# 3 days past FET and nothing



## Yogi (Sep 13, 2005)

Hi 

I had FET on Thursday after my embryos were all frozen last year due to mild OHSS.  Our embryos were frozen last year on day one they were thawed on Wednesday and one replaced on Thursday so in effect it was a 3 day transfer but I guess my embryos may not be as many cells as a normal 3 day embryo as they haven't been out for a full three days before replacement.

So anyway I'm 3dpt3dt and I have no symptoms or anything.  Is it too early.  I've been quite calm and positive since Thursday but now I'm getting panicky as I've had no cramps or anything and don't feel any different.  I think on the site I looked on our embryo would have been a blasto cyst yesterday and should be hatching out today and implanting so surely you would get cramps.  I don't get AF cramps either.  Just worrying 

Went through all the drugs and EC last year just to have a freeze all and then all the drugs again for FET and finally got my embryo back where it belongs and now terrified it will fail.

Y
x


----------



## Kitty Q (Nov 15, 2005)

Hi yogi my 2 em's were frozen last april( we started with 12) because I too had ohss. We are on day 6 of 2ww

I have had some symptoms but it means nothing really everyone is different I just like to say good luck xx kit xx


----------



## xxTonixx (Jan 5, 2006)

Yogi hun,

The 2ww has got to be the hardest part of this treatment but I want you to try and remeber one thing, if you had fallen pregnant naturally you would be feeling nothing at the moment either some women are different and get loads of early symptoms where as others sail through 9 months of pregnancy with nothing but a bump!

Please stay calm hun, we are all here if you need us!

         

All the best

Toni


----------



## Yogi (Sep 13, 2005)

Thanks to both of you for your lovely replies.  I'm just wanting some kind of sign to say its worked.  I'm trying to remian calm and positive.  Toni I know youare so right I'm just scared I guess

Good luck to both of you and thanks again

Yx


----------



## xxTonixx (Jan 5, 2006)

You have ever right to feel scared Yogi, as I said this is agony. I have everything well and truly crossed for you and am sending you bucket loads of baby dust!!


----------



## Yogi (Sep 13, 2005)

Thanks Toni xxx

Kitty when did your symptoms start


----------



## Kitty Q (Nov 15, 2005)

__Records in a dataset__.
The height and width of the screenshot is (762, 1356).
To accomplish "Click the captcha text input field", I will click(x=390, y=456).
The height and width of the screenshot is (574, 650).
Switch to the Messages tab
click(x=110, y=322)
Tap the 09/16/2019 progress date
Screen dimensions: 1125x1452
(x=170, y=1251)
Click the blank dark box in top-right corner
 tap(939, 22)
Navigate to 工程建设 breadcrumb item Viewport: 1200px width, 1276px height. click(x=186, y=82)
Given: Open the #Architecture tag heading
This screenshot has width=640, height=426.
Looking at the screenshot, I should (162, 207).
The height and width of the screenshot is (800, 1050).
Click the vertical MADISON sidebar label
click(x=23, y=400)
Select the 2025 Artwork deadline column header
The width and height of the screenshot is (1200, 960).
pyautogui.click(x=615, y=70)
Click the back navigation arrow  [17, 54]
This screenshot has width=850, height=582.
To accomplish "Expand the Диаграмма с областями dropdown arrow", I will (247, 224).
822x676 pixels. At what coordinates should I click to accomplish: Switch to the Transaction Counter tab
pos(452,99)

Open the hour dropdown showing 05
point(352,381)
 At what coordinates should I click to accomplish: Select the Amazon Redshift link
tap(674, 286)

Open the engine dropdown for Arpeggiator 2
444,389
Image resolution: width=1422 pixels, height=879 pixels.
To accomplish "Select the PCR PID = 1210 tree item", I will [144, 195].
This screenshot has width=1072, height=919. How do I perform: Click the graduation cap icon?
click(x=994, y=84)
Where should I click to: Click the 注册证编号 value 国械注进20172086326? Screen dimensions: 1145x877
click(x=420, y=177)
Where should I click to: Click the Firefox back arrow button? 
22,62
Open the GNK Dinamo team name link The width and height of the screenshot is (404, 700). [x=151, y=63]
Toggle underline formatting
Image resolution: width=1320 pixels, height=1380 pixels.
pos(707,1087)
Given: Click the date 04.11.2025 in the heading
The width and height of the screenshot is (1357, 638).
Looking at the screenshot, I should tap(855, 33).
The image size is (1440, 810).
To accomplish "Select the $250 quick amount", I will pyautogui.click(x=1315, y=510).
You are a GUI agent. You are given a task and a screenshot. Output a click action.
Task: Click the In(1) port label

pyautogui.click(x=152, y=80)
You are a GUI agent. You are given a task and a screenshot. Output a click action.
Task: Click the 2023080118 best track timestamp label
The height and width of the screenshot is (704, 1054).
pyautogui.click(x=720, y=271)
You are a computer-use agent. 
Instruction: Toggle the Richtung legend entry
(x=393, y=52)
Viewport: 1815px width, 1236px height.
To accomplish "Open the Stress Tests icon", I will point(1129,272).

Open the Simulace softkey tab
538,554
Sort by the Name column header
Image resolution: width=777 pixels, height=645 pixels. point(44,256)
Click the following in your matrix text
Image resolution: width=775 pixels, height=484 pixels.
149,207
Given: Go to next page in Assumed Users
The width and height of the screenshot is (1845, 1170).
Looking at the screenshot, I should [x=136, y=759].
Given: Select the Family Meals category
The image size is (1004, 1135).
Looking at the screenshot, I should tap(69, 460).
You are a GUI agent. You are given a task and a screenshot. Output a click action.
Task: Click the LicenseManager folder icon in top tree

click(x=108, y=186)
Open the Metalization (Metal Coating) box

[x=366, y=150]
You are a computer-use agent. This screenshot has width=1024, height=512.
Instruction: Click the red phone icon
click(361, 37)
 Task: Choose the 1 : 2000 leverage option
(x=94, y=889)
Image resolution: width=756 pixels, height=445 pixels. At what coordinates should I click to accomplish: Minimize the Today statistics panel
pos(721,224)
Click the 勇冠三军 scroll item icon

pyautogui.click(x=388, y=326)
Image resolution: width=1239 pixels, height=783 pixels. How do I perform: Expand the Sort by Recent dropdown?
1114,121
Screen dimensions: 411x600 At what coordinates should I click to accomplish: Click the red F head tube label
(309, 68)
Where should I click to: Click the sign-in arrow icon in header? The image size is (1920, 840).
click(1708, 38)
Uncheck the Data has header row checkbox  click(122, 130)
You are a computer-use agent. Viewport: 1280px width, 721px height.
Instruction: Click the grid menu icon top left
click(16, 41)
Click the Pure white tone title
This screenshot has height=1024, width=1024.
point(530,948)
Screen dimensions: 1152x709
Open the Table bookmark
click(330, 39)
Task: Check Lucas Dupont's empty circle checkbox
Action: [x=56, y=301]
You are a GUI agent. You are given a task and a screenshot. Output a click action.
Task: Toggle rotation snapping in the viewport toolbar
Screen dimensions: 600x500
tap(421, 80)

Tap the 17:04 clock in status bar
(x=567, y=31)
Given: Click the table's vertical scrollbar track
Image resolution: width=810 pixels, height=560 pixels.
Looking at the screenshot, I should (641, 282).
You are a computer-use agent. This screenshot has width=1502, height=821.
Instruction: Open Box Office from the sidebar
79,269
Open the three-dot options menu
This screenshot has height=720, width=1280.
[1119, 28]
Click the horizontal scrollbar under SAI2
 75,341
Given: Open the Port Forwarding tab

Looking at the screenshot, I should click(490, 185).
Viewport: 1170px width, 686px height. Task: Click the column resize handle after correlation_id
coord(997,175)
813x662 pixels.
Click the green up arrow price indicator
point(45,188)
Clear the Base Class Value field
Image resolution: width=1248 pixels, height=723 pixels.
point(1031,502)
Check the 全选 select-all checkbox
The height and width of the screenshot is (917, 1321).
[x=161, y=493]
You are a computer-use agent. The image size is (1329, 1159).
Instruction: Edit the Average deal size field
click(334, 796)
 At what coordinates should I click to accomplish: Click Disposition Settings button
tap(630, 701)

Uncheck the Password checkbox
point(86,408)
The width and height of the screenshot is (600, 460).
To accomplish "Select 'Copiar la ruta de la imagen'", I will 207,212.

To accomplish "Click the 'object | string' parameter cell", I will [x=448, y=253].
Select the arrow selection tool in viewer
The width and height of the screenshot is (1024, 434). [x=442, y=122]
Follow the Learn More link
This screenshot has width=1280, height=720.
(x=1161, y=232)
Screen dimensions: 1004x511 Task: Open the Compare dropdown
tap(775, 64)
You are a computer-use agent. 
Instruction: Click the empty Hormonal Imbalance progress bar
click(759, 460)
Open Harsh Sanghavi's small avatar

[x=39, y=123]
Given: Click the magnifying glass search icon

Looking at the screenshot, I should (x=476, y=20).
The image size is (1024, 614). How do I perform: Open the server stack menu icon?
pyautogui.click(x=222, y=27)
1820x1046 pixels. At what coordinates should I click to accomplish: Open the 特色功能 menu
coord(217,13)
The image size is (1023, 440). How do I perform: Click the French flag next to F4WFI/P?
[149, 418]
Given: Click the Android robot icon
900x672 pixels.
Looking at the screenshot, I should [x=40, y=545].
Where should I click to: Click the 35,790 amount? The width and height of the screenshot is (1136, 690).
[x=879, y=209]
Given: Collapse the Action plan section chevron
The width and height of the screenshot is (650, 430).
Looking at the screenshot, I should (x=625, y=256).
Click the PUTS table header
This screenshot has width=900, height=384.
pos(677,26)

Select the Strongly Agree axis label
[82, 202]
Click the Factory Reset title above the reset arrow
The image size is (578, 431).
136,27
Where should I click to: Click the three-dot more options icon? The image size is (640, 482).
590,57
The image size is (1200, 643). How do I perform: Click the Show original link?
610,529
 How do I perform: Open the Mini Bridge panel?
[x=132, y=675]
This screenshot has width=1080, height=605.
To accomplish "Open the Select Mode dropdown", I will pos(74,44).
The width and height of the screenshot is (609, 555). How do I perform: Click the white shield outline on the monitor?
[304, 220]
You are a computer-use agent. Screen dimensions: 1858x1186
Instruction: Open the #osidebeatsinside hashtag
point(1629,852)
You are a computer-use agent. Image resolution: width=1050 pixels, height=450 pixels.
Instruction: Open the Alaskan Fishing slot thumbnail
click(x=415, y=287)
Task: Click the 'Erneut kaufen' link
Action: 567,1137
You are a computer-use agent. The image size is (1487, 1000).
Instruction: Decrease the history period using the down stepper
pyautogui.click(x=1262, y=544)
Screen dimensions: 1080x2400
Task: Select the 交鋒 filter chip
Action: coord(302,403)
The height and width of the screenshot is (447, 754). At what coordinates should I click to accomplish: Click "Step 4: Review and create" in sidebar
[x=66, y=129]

__Using the information__.
A – Answer these questions about the forum thread.
(i) According to Yogi, why were all of Yogi's embryos frozen last year?
(ii) How many embryos did Kitty Q start with?
(iii) According to Toni, some women go through nine months of pregnancy with nothing but what?
B – Reproduce the portion of the forum thread starting at "Good luck to" and ending at "of baby dust!!".

__Results for the exercise__.
A –
(i) Mild OHSS.
(ii) 12.
(iii) A bump.

B –
Good luck to both of you and thanks again

Yx


----------



## xxTonixx (Jan 5, 2006)

You have ever right to feel scared Yogi, as I said this is agony. I have everything well and truly crossed for you and am sending you bucket loads of baby dust!!